RECORDS FOR THE TASK START

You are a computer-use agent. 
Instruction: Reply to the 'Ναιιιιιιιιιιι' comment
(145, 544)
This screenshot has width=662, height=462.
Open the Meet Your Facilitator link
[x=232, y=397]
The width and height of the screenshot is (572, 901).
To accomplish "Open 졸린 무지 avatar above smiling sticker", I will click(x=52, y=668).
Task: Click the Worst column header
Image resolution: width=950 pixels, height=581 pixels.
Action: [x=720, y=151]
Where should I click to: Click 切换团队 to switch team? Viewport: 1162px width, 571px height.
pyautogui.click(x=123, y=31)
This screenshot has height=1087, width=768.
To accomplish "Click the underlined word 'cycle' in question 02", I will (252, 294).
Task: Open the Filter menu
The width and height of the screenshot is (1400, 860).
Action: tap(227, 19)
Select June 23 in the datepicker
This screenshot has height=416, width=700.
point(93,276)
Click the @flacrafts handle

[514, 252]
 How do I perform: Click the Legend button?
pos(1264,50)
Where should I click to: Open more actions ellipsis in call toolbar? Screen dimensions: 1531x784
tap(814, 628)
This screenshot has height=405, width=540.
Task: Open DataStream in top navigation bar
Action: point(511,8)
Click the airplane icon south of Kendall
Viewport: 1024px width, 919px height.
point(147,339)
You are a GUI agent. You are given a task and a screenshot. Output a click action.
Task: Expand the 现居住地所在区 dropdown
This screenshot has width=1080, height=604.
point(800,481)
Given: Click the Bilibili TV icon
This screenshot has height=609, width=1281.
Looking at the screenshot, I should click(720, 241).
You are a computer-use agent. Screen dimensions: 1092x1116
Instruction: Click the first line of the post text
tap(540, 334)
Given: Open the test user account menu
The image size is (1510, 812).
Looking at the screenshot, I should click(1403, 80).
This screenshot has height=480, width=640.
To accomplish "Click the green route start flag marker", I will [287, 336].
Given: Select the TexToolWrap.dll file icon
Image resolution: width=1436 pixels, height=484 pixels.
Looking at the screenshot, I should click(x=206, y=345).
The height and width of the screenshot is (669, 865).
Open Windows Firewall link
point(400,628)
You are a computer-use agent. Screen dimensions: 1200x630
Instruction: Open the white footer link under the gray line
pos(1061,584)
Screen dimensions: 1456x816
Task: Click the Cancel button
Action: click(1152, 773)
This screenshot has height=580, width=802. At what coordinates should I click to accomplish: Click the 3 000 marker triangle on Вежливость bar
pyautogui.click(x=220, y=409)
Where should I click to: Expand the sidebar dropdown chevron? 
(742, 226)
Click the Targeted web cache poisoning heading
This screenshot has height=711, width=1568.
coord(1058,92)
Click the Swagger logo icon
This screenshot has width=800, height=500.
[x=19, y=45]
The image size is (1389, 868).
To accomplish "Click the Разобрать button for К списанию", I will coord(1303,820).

RECORDS FOR THE TASK END

**GOAL OF THE EXERCISE:**
Taking the entries above, write out exactly the lines starting with the line containing "Instruction: Reply to" and going on through the line containing "Task: Open the Filter menu", both included, and nothing else.

**SOLUTION TO THIS PROBLEM:**
Instruction: Reply to the 'Ναιιιιιιιιιιι' comment
(145, 544)
This screenshot has width=662, height=462.
Open the Meet Your Facilitator link
[x=232, y=397]
The width and height of the screenshot is (572, 901).
To accomplish "Open 졸린 무지 avatar above smiling sticker", I will click(x=52, y=668).
Task: Click the Worst column header
Image resolution: width=950 pixels, height=581 pixels.
Action: [x=720, y=151]
Where should I click to: Click 切换团队 to switch team? Viewport: 1162px width, 571px height.
pyautogui.click(x=123, y=31)
This screenshot has height=1087, width=768.
To accomplish "Click the underlined word 'cycle' in question 02", I will (252, 294).
Task: Open the Filter menu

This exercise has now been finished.